§ **What to produce**
Could you set out the entries below as a numbered list, skipping any blank lines and leaving the pictures out?

§ **Supplied material**
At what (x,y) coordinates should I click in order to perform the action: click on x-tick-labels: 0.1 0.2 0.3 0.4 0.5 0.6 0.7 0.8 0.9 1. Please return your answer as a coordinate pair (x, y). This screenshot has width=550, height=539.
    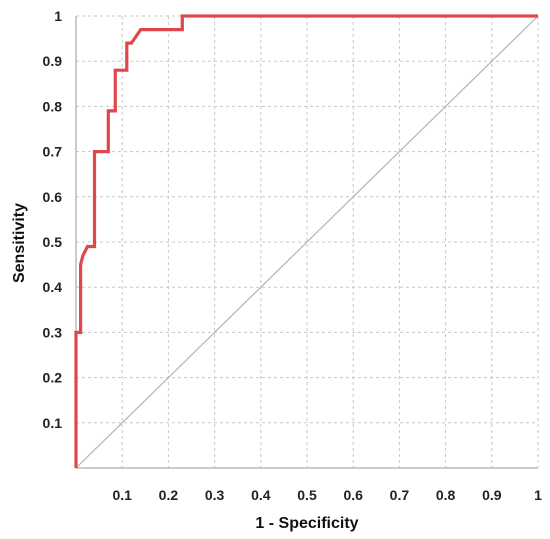
    Looking at the image, I should click on (327, 495).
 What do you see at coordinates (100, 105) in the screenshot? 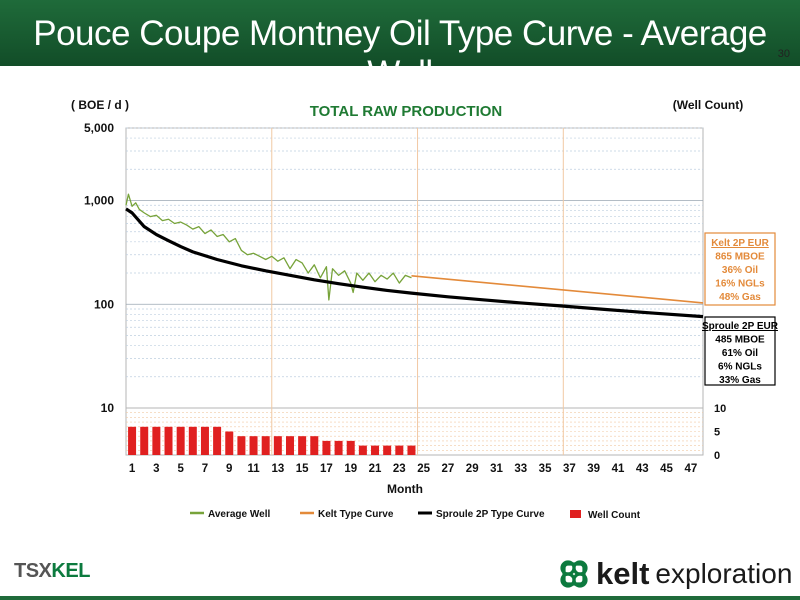
I see `y-axis-label: ( BOE / d )` at bounding box center [100, 105].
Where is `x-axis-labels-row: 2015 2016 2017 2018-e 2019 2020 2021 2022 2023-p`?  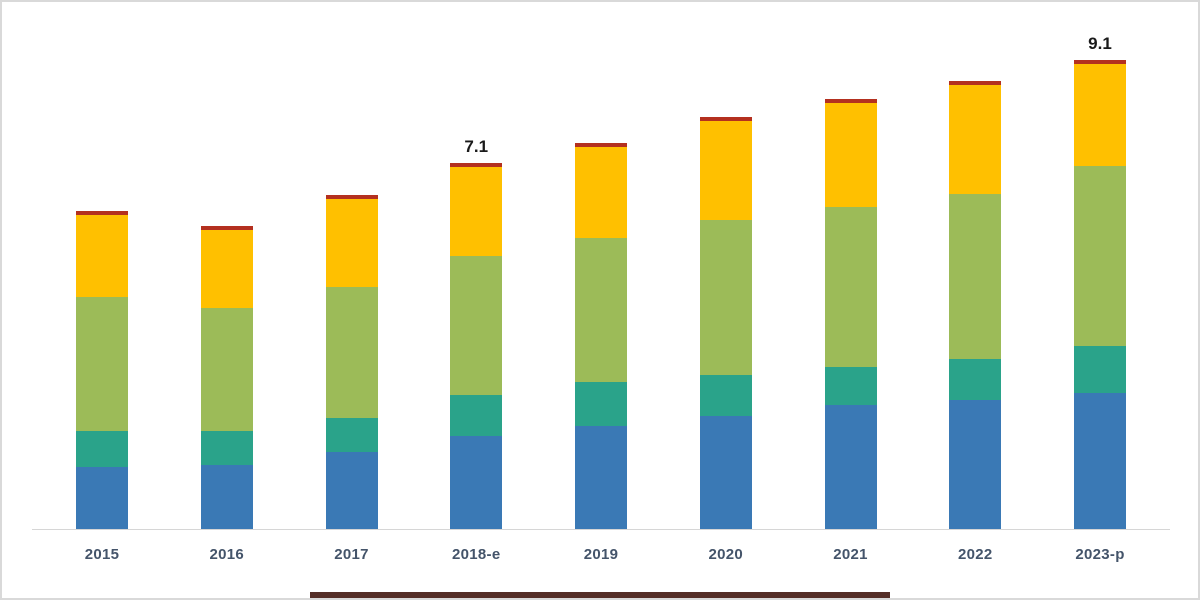
x-axis-labels-row: 2015 2016 2017 2018-e 2019 2020 2021 2022 2023-p is located at coordinates (601, 550).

§ **Answer to the problem**
1. At what (x,y) coordinates should I click in order to perform the action: click on x-tick-labels: 0.1 0.2 0.3 0.4 0.5 0.6 0.7 0.8 0.9 1. Please return your answer as a coordinate pair (x, y). This screenshot has width=550, height=539.
2.     Looking at the image, I should click on (327, 495).
3.  What do you see at coordinates (100, 105) in the screenshot? 
4. I see `y-axis-label: ( BOE / d )` at bounding box center [100, 105].
5. Where is `x-axis-labels-row: 2015 2016 2017 2018-e 2019 2020 2021 2022 2023-p`?  
6. x-axis-labels-row: 2015 2016 2017 2018-e 2019 2020 2021 2022 2023-p is located at coordinates (601, 550).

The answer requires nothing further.